Consider the RACE Planning system to use your marketing budget, efforts and time efficiently and effectively. The RACE mnemonic summarises the key online marketing activities that need to be managed as part of digital marketing. RACE covers the full customer lifecycle or marketing funnel from Planning, Reaching, Acting, Converting and Engaging.
There’s a popular saying among marketers that says “50% of my ad budget is wasted, I just don’t know which 50%”. When you’re a startup with limited resources this can be a big problem, you can’t waste 10% of your ad budget, let alone 50%. The RACE framework helps you make sure that each of the tactics you will be using is for a reason, working towards a bigger goal.

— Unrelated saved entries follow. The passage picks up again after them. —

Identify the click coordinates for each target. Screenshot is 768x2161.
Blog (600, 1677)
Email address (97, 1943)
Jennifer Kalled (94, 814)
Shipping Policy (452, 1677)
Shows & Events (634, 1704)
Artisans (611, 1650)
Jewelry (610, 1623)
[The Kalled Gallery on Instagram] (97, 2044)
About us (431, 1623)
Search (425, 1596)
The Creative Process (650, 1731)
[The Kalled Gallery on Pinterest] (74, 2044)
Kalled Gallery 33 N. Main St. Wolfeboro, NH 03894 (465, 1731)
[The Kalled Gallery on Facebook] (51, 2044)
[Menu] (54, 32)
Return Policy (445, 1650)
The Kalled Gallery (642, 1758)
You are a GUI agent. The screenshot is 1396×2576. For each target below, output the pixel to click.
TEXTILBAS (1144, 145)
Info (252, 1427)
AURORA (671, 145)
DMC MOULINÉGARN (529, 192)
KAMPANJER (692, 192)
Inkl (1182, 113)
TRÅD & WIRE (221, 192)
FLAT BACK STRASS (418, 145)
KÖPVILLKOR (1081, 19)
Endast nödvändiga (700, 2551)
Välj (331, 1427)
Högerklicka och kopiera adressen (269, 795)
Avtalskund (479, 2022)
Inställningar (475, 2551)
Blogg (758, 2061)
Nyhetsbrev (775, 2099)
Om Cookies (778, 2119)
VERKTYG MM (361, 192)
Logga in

You can read more about this framework here.
In attempts to waste the least amount of resources as possible, make sure you can answer all of these questions for each campaign that you are running.
Goals: What exactly do you want to accomplish from running this campaign?
Audience Segment: What group of people will you be targeting?
Budget: How much is your total budget? How much are you allocating to each marketing tactic?
Timeline: When is the start and end date?
Channels: Which channels will you focus on? Why?
Marketing Tactics: What activities will you focus on that will best help you achieve my goals?
Keep Testing: It’s impossible to know for certain what’s going to work and what isn’t. Try out different ideas and strategies on a small scale, measure the outcomes, and invest more time and resources into the more effective tactics.
Measure what Matters: It is very important that you build in systems that allow you measure the effectiveness of your different marketing activities. However, you need to make sure you are only looking at what’s important. It’s great if 10,000 people watch your promo video, but if your goal is lead generation and you didn’t capture any emails then it doesn’t matter.
Start Early: Marketing works over longer periods of time. The more someone hears or learns about your app the greater the chance they will download it. Also, don’t worry about other people stealing your idea, it just validates the fact that you’re on the right track. If you can build up a large fanbase eager to use your app, you will have a huge advantage over any potential competitor.